Só agora, depois da porta arrombada, é que o legislativo americano agiu no sentido de regular essa
nova forma de remuneração profissional.
Esses fatos devem servir de reflexão para aqueles que acreditam
ser o arranjo das economias de
mercado o mais eficiente na organização do mundo moderno. A liberdade dos agentes privados na
condução dos negócios deve ser a
dinâmica principal nas decisões
econômicas. Mas a existência de
um aparato regulatório deve sempre estar presente para evitar o
aparecimento de dinâmicas irracionais em alguns momentos,
quase sempre não previsíveis, da
história. Uma das forças do pensamento keynesiano foi exatamente a identificação dessas distorções do funcionamento dos
mercados e da necessidade da
criação de mecanismos institucionais de proteção. Infelizmente,
seus pensamentos e propostas foram distorcidos durante as décadas seguintes ao pós-guerra e acabaram por gerar uma escola de
pensamento econômico chamado
de neo-keynesianismo -que acabou por desqualificar a intervenção do Estado na economia. A
volta do império do mercado e as
ilusões criadas pela ação de Margaret Thatcher e Ronald Reagan
nos anos 80, podem ser identificados como as origens da crise atual.
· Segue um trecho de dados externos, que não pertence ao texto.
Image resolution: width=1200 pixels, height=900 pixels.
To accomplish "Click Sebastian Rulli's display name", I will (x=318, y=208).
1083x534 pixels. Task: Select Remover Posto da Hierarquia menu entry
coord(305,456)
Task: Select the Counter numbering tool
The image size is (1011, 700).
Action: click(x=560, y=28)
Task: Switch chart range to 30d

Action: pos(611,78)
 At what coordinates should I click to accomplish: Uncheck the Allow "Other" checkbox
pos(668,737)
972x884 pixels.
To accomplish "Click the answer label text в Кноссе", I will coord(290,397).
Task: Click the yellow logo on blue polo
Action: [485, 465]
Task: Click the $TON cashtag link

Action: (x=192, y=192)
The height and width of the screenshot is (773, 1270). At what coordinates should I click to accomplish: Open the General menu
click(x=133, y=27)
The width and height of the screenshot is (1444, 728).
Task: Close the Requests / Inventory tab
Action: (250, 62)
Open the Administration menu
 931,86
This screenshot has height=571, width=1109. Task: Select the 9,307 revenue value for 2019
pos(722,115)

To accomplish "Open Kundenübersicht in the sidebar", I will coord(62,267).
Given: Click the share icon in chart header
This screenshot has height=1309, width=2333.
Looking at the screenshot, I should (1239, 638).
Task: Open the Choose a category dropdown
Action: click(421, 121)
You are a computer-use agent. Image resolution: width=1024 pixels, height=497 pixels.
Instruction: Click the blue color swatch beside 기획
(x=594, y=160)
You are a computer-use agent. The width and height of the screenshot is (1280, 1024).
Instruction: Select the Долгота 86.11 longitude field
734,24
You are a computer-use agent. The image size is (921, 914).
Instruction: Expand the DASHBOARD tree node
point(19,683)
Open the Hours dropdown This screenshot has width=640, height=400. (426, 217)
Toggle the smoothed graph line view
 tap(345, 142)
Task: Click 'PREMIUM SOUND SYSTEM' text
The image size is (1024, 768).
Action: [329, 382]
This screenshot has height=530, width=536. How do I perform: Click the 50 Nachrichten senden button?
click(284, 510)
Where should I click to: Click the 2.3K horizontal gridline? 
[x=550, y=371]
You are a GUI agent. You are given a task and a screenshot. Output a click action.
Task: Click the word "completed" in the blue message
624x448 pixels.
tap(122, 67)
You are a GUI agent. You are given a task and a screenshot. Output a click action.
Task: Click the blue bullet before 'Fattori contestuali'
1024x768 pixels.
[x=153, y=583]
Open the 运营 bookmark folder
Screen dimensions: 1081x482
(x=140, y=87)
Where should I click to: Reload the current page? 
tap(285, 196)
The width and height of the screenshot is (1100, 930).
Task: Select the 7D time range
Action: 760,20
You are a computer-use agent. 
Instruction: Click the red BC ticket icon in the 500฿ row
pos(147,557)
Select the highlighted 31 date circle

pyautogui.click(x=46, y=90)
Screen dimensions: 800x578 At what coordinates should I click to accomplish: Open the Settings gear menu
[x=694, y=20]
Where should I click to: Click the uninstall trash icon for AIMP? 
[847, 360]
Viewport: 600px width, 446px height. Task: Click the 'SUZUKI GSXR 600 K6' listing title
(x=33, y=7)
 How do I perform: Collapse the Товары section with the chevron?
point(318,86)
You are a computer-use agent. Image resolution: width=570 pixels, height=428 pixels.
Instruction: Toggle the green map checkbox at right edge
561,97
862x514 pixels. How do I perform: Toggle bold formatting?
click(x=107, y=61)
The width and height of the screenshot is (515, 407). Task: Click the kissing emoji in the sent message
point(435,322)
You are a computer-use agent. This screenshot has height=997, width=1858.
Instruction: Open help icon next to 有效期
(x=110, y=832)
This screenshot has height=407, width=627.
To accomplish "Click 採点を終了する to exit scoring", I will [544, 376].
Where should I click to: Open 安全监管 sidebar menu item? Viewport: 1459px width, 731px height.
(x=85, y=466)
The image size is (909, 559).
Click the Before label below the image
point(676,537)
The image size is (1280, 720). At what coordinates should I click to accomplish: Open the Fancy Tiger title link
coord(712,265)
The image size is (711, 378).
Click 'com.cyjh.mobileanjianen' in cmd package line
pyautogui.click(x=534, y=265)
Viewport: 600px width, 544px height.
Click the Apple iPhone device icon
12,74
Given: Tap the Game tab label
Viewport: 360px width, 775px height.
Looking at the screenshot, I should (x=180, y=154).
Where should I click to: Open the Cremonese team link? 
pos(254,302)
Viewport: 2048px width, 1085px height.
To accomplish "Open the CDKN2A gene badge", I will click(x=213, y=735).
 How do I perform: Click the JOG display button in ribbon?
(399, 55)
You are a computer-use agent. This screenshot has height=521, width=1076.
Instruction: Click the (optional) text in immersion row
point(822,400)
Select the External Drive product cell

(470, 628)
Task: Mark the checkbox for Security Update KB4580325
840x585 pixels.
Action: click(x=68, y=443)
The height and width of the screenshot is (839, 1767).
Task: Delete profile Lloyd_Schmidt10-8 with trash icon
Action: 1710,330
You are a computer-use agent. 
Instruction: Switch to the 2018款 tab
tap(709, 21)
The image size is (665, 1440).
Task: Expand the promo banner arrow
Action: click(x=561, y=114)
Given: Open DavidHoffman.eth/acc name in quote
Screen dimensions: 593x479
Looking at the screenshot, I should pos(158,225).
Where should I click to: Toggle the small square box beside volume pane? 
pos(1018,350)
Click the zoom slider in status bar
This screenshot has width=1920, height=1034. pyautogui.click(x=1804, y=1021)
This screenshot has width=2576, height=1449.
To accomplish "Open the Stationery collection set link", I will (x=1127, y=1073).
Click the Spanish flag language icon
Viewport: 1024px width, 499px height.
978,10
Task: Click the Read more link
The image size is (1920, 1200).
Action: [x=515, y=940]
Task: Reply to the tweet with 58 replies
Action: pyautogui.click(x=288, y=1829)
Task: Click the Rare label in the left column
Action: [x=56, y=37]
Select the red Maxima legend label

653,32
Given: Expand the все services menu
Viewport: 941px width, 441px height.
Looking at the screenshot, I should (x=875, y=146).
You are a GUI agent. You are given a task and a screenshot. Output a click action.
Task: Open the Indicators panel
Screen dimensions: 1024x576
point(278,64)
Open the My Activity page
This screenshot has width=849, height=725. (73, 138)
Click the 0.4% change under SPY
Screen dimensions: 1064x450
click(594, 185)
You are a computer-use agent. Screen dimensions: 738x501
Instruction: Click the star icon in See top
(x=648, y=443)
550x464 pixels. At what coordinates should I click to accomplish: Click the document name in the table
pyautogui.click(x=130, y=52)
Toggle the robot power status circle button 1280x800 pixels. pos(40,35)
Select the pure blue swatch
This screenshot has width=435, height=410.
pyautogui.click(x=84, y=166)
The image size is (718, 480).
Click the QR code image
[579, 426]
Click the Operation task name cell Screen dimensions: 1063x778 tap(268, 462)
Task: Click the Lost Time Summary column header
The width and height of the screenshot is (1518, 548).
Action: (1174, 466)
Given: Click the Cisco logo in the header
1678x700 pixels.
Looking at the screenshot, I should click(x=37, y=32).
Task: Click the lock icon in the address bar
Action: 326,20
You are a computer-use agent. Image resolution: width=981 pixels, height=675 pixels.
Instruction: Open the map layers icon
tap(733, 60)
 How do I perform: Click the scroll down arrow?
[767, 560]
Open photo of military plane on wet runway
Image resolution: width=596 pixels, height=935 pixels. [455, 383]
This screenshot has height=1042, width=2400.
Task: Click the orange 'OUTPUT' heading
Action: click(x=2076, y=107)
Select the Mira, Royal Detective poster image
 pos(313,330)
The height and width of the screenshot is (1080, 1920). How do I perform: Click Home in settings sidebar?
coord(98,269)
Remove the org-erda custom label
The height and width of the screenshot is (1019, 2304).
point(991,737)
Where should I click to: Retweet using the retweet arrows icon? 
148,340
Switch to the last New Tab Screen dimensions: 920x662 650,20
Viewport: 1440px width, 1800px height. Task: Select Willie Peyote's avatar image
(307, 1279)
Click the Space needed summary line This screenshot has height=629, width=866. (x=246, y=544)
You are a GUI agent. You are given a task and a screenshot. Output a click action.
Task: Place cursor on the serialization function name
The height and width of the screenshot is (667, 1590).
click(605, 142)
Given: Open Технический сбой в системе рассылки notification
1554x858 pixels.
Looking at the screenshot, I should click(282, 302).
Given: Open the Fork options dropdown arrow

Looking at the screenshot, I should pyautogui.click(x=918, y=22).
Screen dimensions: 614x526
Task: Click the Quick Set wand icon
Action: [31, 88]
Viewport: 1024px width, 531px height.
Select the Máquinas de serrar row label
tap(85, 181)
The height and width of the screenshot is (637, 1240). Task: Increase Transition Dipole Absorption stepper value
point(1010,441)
Se o liberalismo extremado é
uma distorção inerente ao sistema capitalista, a força de uma sociedade democrática como a americana representa um antídoto
muito forte. Os escândalos que estão explodindo nos EUA e Europa
estão criando uma reação muito
forte na sociedade e forçando
uma ação efetiva de correção dos
excessos das últimas décadas.
Nesse sentido, as palavras de
Greenspan no Senado americano
são muito importantes, na medida em que dão credibilidade a essa catarse das forças negativas do
sistema econômico liberal. O novo
marco regulatório, que se discute
atualmente nos Estados Unidos,
vai dar um novo vigor ao sistema
capitalista baseado na propriedade coletiva das empresas. Os custos em termos sociais e econômicos serão enormes, mas não se repetirá a catástrofe dos anos 30
exatamente pela existência de mecanismos de defesa criados, a partir do fim da Segunda Guerra Mundial.
Em um futuro não previsível, quando o arcabouço de proteção que está sendo criado atualmente ficar velho e ultrapassado, talvez uma nova crise como a que estamos vivendo venha ocorrer novamente. Isso é da natureza do sistema de economia de mercado e que foi confundido no passado como uma tendência inexorável ao colapso e a sua autodestruição.
Luiz Carlos Mendonça de Barros, 59, engenheiro e economista, é sócio e editor do site de economia e política Primeira Leitura. Foi presidente do BNDES e ministro das Comunicações (governo FHC).